Vincenzo, insieme al circolo dei poeti irpino-lucani, di cui fa parte
anche la nostra beneamata Teresa Armenti, si fa il cantore di questa
terra persa, terra nel passato conquistata, terra che ha visto il
succedersi di dominazioni: Normanni, Angioini, Aragonesi … fino ai
Piemontesi. “Dopo l’inverno” a che cosa si riferisce?
«Venticinque aprile/ … in questo tempo di pace/ il ricordo
dell’inverno/ appena passato per la Libertà». Dopo l’inverno si
riferisce al dopo il 25 aprile, alla Liberazione, al dopoguerra. Ci
si aspetta una rinascita, una primavera, un neo-rinascimento, come lo
definirebbe Gaber. E di fatto c’è stato. Insieme all’emigrazione
sfrenata verso le fabbriche del nord ad avvitare bulloni vi è stata
anche una crescita nei paesi del sud, una speculazione edilizia
feroce ed implacabile. Ma qui si è vissuto lo stridore
dell’antinomia tra epoche diverse, tra la civiltà contadina
morente e la civiltà moderna, la “fiumana del progresso” di
Verga, che è stato solo un palliativo dell’agonia dei paesi
morenti. Dopo l’inverno ci si aspetta la primavera, dopo la notte
l’alba, dopo il gelo il disgelo. Ma cosa ci è stato? Questo è il
crepuscolarismo del Sud, la sua magia, come “Sud e magia” di De
Martino. C’è il rimpianto delle antiche città e civiltà che mai
torneranno. Chi tornerà a conquistare questa terra desolata? Almeno
prima venivano i Normanni, gli Angioini. Torneranno i Saraceni? Il
nuovo flusso migratorio, guidato da Mammona, come ha ben evidenziato
Vincenzo, potrà riempire il vuoto dei nostri millenari paesi? La
maggior parte erano nati nel millenarismo, ma ci sarà mai una nuova
rinascita dell’anno 1000? Nel secondo millennio tutto è cambiato.
E nel terzo? Chi lo sa? Tutti sono andati via, o sono morti. E chi va
via non torna. Chi torna? Quando i figli se ne sono andati non
tornano. E se se ne sono andati i padri, i loro figli torneranno?
Forse un po’ alla prima generazione. ma alla seconda? Alla terza?
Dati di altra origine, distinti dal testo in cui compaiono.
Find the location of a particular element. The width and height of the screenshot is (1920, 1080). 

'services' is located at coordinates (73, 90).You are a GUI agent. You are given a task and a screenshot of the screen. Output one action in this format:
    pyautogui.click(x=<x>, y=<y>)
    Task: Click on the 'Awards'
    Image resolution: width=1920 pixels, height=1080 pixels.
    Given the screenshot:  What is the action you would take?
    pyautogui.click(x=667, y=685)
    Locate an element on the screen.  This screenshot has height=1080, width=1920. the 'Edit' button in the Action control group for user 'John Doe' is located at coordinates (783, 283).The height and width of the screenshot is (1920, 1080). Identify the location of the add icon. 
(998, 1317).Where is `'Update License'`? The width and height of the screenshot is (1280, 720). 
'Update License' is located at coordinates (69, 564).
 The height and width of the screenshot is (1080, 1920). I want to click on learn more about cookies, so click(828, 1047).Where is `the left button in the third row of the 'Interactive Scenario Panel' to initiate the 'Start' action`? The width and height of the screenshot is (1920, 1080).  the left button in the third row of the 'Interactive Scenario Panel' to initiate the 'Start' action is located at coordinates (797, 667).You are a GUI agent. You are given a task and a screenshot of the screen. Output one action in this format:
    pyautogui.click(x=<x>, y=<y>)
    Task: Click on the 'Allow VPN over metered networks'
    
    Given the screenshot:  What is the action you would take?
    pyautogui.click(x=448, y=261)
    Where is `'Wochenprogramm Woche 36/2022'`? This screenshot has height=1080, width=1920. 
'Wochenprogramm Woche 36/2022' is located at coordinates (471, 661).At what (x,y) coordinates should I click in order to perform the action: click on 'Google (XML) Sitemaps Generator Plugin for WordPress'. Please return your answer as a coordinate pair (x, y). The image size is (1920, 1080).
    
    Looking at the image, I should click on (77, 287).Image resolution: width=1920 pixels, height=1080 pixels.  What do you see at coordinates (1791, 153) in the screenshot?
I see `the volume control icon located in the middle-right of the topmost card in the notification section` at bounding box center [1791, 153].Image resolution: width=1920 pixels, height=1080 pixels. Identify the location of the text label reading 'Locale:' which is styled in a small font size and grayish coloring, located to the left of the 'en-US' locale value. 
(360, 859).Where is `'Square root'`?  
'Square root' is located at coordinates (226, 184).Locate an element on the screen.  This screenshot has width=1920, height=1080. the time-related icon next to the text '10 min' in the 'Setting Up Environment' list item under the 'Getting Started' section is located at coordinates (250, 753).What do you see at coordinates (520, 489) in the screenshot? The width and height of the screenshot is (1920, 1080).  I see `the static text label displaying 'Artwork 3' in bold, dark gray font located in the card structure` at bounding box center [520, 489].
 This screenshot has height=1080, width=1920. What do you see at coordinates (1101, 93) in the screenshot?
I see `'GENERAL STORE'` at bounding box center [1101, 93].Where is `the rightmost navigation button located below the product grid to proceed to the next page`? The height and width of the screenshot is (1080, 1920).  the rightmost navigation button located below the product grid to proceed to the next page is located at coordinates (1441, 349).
Non torneranno più! E chi rimane qui? Da “Un caso del Sud”:
«Ogni stagione/ ritornano i giovani/ sempre stranieri». E chi
rimane qui? Voce di uno che grida nel deserto. Ecco il poeta! Si fa
voce chiara dei reduci dell’inverno, della guerra, dei figli senza
padri: morti in guerra, che diventano padri senza figli: partiti per
sempre verso lidi lontani in un viaggio-odissea, come Ulisse: «E
volta nostra poppa nel mattino, de’ remi facemmo ali al folle volo,
sempre acquistando dal lato mancino».